It's but a half hour or so into this new day for me, and I find myself dwelling nicely on the events that occurred yesterday.

The phone is an evil thing, at times.. my ex called three times today, we talked a total of four (I had to call him back the first time because I didn't get to the phone in time). I could be wrong, but it sure does seem like he wants to get back together.. but it's just not going to happen, and if it does it would only end up with me hurting again any way. He acts so horridly oblivious to everything that has happened between us.. and it's taken him five months of doing whatever the hell he wants to realize that he really doesn't want to be without me in his life. He wants me to come visit, he wants me to go see him, niether of which should happen if I want to be any sort of happy with myself and my life. Bleh! Bleh, I say. I just had to vent that, it's been bothering me all day. His dad is actually sick and in the hospital.. he had heart surgery. I wish I understood more fully why I have such undying compassion for him even though he's hurt me so badly so many times.
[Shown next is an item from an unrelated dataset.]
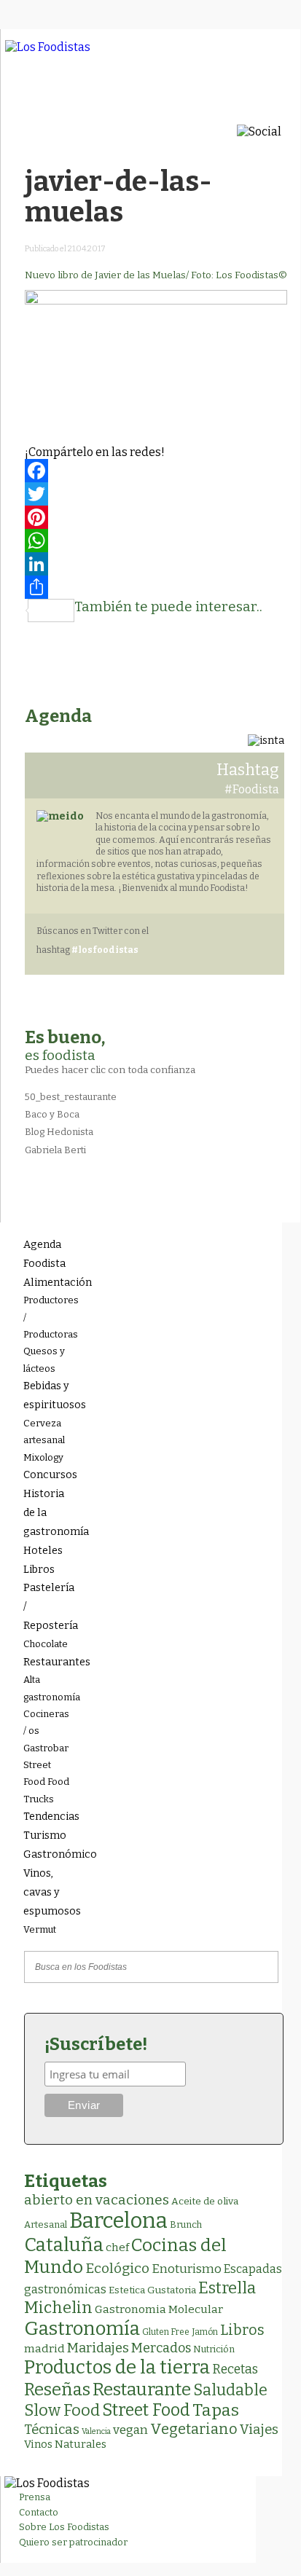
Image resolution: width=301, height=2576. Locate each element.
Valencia (96, 2431)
Ah well.. I've said it before, it's too late to say he's sorry at this point.

I'm feeling kind of alone tonight because Eean went off somewhere and my best friend is schmoozing with random internet boys.. alone isn't so bad, though, I suppose. And ToasterLeavings is hanging around too. Hmm..
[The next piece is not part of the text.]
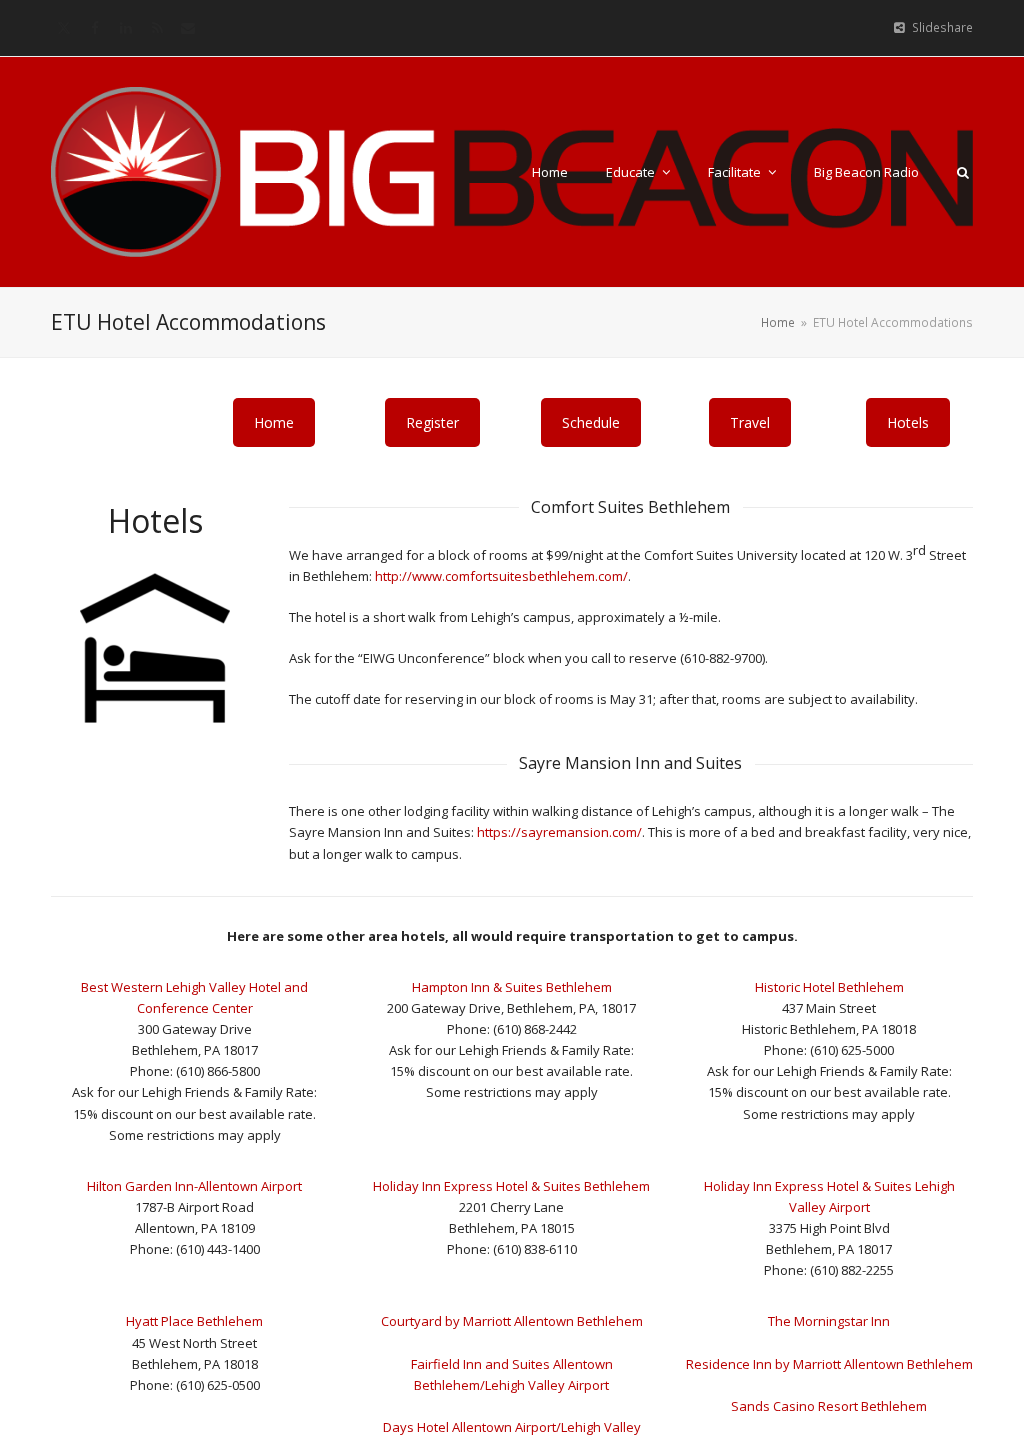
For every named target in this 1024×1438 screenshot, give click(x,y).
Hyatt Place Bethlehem (194, 1321)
I spouted off quite a few nodes in the last little while, many kind of just slipped into the e2 abyss.. I noded a bunch of lyrics too, simply because they either mean a lot to me or I love them dearly. My favourite node of the moment is "tell me about your secret places". I noded about my cousin Mike too.. and the Barenaked Ladies whom I happen to be listening to right now. I'll probably spout off some poetry later on for the hell of it.

Being that this daylog is already mostly about yesterday.. which seems to be my new habit of sorts, I'll stop for now and add more later if anything mind-numbingly excting happens after I go to sleep, and then subsequently, wake up.